Architecture
Trainer
The verl actor — backends, algorithms, and training modes
The Trainer closes the loop. It samples the task batch, consumes finished rollouts from the Rollouter's data buffer, computes advantages, updates the actor (and critic, for PPO), and pushes new weights back via weight sync.
Algorithms
Selected with adv_estimator / policy_loss_mode in the launch script:
- PPO — actor + critic, clipped policy-gradient objective.
- GRPO — group-relative advantages, no critic (
adv_estimator=grpo). - GSPO — sequence-level policy optimization (
policy_loss_mode=gspo).
The default profile runs GRPO advantages with a GSPO loss. All three optimize over full multi-turn rollouts, not single completions. See Algorithms.
Backends
The actor can run on three backends:
| Backend | Best for |
|---|---|
| FSDP | dense models; the validated default and fully-async path |
| VeOmni | large MoE policies (e.g. Qwen3-30B-A3B); enable with USE_NEW_VERL=1 |
| Megatron | the largest models, via tensor/pipeline parallelism |
Training modes & features
- Sync — generate → execute → reward → update in lockstep on shared GPUs; the minimal-cost single-node default.
- Async — a decoupled trainer pool consumes a streaming buffer from a separate rollout pool (see Rollouter and Scaling Up).
- Partial Rollout — a rollout interrupted mid-generation by a weight sync is resumed rather than thrown away, recovering otherwise-wasted compute.
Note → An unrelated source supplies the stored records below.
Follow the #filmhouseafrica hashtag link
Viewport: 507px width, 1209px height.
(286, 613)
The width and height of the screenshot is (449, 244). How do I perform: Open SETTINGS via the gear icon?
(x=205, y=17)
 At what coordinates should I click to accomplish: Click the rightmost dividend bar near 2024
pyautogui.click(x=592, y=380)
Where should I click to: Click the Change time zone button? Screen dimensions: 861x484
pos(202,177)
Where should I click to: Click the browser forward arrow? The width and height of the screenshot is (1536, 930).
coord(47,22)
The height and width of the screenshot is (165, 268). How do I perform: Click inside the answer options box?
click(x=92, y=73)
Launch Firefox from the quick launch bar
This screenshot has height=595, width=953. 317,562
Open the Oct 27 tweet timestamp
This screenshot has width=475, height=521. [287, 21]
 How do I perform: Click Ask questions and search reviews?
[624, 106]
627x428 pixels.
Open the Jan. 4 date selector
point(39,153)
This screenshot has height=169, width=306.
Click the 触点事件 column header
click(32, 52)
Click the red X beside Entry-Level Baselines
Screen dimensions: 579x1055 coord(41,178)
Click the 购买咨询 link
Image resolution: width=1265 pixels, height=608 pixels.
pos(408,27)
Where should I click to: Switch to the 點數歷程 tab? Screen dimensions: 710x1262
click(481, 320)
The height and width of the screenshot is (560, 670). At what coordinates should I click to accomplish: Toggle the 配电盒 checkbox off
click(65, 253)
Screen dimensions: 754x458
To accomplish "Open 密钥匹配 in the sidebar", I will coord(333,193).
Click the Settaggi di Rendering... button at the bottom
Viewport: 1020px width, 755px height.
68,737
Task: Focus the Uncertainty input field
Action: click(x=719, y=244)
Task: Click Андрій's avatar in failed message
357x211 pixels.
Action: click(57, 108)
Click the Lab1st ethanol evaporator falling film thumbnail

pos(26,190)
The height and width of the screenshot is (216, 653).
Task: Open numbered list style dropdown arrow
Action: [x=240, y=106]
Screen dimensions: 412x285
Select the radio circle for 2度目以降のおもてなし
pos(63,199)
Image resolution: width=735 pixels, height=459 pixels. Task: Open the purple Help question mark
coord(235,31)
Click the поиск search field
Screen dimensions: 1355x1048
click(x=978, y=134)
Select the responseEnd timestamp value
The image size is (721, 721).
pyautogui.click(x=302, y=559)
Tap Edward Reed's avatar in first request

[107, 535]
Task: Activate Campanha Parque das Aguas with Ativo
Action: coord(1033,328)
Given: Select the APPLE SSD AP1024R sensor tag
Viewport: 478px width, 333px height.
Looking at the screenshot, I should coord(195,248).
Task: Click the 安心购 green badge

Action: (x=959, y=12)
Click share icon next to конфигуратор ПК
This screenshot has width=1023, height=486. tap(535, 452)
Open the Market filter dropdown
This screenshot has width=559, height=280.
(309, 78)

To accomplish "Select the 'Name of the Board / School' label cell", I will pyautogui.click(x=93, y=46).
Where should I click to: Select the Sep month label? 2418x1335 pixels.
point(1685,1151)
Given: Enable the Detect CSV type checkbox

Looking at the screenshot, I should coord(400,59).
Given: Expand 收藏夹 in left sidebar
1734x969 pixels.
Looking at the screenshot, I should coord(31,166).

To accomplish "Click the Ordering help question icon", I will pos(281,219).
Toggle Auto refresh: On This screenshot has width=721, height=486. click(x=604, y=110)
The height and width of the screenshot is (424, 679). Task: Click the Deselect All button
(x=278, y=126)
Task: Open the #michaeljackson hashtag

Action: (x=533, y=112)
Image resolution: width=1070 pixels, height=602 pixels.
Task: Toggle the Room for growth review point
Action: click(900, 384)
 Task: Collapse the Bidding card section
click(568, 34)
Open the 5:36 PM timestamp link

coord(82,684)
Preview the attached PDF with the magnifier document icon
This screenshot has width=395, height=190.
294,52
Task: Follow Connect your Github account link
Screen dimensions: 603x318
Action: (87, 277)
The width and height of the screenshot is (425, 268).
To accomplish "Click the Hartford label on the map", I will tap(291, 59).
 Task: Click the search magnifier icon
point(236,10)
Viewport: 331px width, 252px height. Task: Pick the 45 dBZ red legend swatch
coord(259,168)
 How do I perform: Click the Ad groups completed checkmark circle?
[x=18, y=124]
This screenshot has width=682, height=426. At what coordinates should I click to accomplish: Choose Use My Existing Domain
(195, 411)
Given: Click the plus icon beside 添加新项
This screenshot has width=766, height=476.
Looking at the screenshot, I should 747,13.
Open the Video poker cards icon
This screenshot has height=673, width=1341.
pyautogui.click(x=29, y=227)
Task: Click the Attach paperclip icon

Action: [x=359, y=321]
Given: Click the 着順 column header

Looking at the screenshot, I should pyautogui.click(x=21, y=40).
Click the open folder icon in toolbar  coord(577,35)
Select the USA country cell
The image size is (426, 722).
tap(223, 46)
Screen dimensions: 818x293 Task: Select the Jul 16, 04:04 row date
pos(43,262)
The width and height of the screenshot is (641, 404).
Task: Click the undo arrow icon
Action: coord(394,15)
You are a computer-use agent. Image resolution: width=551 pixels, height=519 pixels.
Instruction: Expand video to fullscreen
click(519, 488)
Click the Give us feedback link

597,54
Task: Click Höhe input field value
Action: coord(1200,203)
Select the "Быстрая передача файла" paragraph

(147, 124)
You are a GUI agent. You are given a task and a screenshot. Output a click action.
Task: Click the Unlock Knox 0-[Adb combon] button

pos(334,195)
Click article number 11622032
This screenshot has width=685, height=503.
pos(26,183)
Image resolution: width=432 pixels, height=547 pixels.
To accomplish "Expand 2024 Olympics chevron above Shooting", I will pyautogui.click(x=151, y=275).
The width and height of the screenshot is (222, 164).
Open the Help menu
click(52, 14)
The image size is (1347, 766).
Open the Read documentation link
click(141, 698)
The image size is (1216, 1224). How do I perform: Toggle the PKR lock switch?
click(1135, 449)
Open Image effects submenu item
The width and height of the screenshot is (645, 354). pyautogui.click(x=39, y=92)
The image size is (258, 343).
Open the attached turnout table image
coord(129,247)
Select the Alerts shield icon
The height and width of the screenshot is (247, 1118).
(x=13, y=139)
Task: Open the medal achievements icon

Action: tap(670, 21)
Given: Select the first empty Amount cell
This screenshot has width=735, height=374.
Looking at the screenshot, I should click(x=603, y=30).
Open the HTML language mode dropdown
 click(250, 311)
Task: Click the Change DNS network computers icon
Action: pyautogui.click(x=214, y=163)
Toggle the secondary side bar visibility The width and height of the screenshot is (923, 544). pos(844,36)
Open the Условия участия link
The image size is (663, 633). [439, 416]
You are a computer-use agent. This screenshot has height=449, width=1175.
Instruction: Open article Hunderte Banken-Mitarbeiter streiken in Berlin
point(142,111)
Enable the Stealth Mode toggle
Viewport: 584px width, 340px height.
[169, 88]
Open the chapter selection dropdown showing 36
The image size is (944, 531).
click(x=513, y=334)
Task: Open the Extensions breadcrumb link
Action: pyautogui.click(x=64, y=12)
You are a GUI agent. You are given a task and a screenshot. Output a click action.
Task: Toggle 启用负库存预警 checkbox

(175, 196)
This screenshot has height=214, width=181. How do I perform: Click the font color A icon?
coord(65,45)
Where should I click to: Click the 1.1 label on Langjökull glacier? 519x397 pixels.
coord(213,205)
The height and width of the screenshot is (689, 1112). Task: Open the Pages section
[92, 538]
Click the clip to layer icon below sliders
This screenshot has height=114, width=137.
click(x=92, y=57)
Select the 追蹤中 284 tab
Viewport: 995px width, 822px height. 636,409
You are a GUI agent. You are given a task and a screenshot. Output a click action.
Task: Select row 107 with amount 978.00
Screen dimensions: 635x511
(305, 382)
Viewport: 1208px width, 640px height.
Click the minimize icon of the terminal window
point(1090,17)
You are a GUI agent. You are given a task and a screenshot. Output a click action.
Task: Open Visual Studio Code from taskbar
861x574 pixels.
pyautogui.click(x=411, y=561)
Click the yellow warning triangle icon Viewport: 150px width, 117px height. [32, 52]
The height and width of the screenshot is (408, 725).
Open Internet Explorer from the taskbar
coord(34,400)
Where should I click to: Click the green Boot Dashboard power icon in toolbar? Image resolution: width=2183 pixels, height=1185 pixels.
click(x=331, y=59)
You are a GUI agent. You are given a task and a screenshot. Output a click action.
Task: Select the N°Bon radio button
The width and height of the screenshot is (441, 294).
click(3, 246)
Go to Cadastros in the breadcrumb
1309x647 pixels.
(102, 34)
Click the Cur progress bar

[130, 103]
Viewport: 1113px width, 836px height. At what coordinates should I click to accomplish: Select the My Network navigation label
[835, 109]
- R3 (router replay) — for MoE policies, replays the rollout's expert-routing decisions during the training forward pass so the update matches what was actually generated; required to keep MoE rollout/training logprobs aligned.
Outputs
verl writes the actor as FSDP shards every save_freq steps to
checkpoints/<project>/<exp>/global_step_N/, and logs per-step metrics to
logs/<exp>.log and wandb. See Metrics and
Results & Artifacts.